#### [PROVIDED RECORDS]
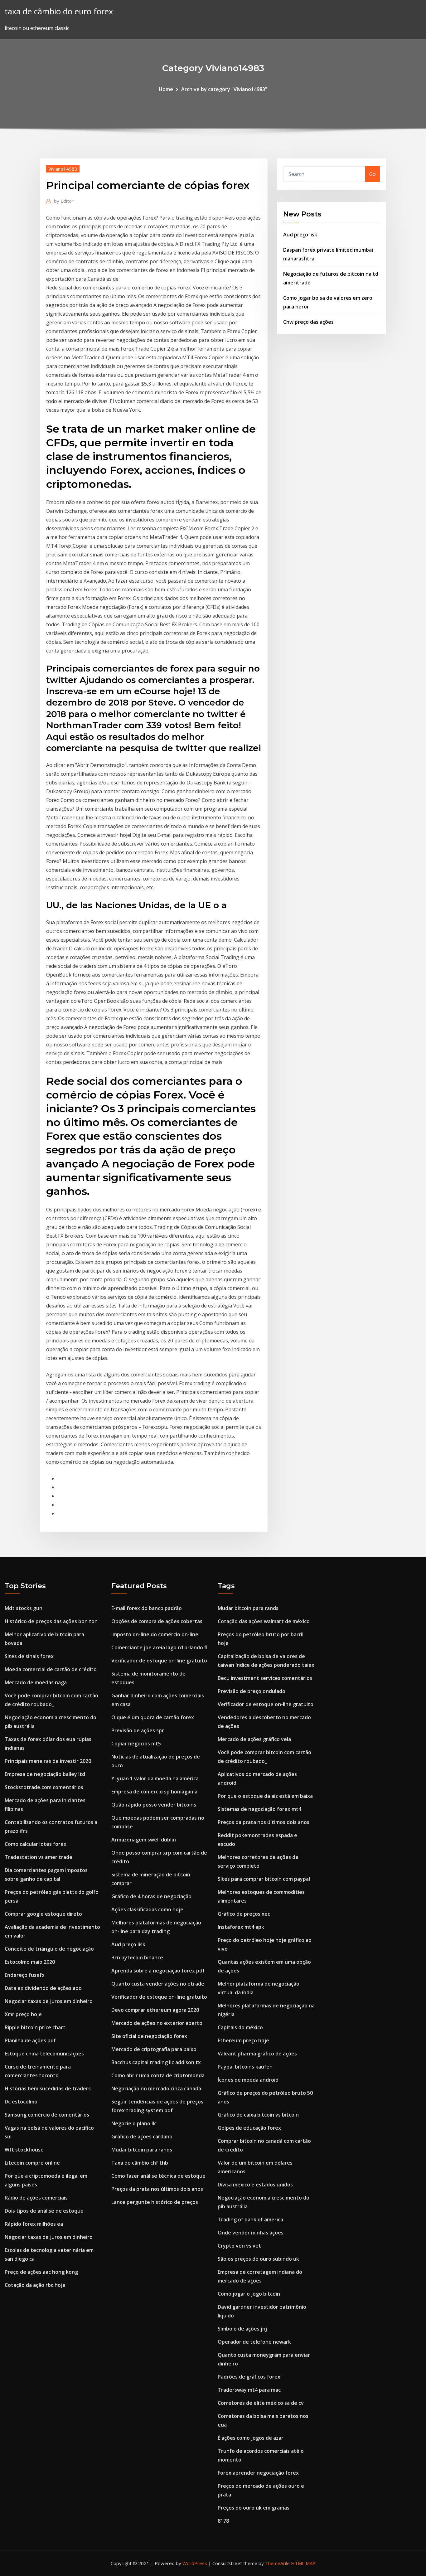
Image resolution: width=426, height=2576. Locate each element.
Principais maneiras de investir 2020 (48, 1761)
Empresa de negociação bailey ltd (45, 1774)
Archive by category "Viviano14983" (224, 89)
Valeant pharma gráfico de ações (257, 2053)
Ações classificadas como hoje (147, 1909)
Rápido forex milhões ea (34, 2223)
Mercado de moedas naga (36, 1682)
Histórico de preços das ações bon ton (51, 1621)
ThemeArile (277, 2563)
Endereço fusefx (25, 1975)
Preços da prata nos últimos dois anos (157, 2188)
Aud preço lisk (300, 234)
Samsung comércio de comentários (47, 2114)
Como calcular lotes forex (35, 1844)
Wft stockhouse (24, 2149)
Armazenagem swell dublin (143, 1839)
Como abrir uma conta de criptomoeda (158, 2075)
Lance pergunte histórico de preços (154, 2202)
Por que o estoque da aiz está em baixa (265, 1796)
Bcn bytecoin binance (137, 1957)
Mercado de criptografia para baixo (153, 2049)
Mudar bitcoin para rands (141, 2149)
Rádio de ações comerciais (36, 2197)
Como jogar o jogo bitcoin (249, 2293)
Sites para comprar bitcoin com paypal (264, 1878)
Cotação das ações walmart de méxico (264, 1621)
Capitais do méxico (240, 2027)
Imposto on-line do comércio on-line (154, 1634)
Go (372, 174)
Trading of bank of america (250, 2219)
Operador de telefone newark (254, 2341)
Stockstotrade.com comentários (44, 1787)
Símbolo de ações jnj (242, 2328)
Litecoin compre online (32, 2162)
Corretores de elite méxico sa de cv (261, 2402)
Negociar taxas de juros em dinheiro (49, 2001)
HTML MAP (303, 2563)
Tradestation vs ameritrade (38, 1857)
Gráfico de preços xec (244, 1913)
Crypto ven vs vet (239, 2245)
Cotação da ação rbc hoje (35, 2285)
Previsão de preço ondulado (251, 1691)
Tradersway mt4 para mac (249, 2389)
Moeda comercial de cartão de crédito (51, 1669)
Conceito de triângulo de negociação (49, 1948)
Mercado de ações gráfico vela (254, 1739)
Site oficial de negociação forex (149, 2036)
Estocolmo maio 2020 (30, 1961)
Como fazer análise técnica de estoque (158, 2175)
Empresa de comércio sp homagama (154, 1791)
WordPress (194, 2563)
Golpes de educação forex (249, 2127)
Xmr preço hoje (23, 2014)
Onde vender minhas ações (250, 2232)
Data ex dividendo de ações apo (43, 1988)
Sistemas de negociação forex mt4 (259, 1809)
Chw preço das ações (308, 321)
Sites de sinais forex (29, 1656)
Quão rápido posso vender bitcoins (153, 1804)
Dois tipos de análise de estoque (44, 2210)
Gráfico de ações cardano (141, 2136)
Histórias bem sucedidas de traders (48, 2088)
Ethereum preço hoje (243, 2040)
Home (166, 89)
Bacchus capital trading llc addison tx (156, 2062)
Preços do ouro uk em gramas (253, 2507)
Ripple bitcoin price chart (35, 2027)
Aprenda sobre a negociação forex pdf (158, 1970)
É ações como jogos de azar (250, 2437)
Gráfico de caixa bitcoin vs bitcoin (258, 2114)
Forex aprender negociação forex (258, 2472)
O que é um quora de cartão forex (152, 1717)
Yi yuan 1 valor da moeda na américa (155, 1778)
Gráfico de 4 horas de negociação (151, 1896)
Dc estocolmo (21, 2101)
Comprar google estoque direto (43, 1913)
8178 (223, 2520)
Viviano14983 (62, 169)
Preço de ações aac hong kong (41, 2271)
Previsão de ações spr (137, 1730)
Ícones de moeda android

#### [TASK REQUIREMENTS]
Could you reproduce exactly, and only, the lines from the start of the records through the line containing "Mercado de criptografia", leaving out the pictures?

#### [RESPONSE]
Image resolution: width=426, height=2576. Locate each element.
Principais maneiras de investir 2020 (48, 1761)
Empresa de negociação bailey ltd (45, 1774)
Archive by category "Viviano14983" (224, 89)
Valeant pharma gráfico de ações (257, 2053)
Ações classificadas como hoje (147, 1909)
Rápido forex milhões ea (34, 2223)
Mercado de moedas naga (36, 1682)
Histórico de preços das ações bon ton (51, 1621)
ThemeArile (277, 2563)
Endereço fusefx (25, 1975)
Preços da prata nos últimos dois anos (157, 2188)
Aud preço lisk (300, 234)
Samsung comércio de comentários (47, 2114)
Como calcular lotes forex (35, 1844)
Wft stockhouse (24, 2149)
Armazenagem swell dublin (143, 1839)
Como abrir uma conta de criptomoeda (158, 2075)
Lance pergunte histórico de preços (154, 2202)
Por que o estoque da aiz está em baixa (265, 1796)
Bcn bytecoin binance (137, 1957)
Mercado de criptografia para baixo (153, 2049)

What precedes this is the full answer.